▸ DATASET ROWS:
*-*-*
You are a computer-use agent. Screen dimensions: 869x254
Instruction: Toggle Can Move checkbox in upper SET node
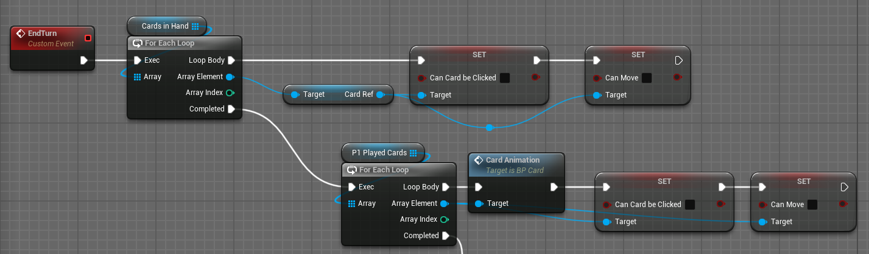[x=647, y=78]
*-*-*
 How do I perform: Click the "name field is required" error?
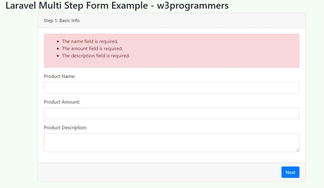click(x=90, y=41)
*-*-*
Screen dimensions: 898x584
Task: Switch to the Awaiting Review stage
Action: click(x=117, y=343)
*-*-*
▸ TASK DETAILS:
Output the data between the lines holding "Screen dimensions: 898x584" and "Action: click(x=117, y=343)", inclusive, as a numbered list with blank lines omitted.

▸ OUTPUT:
1. Screen dimensions: 898x584
2. Task: Switch to the Awaiting Review stage
3. Action: click(x=117, y=343)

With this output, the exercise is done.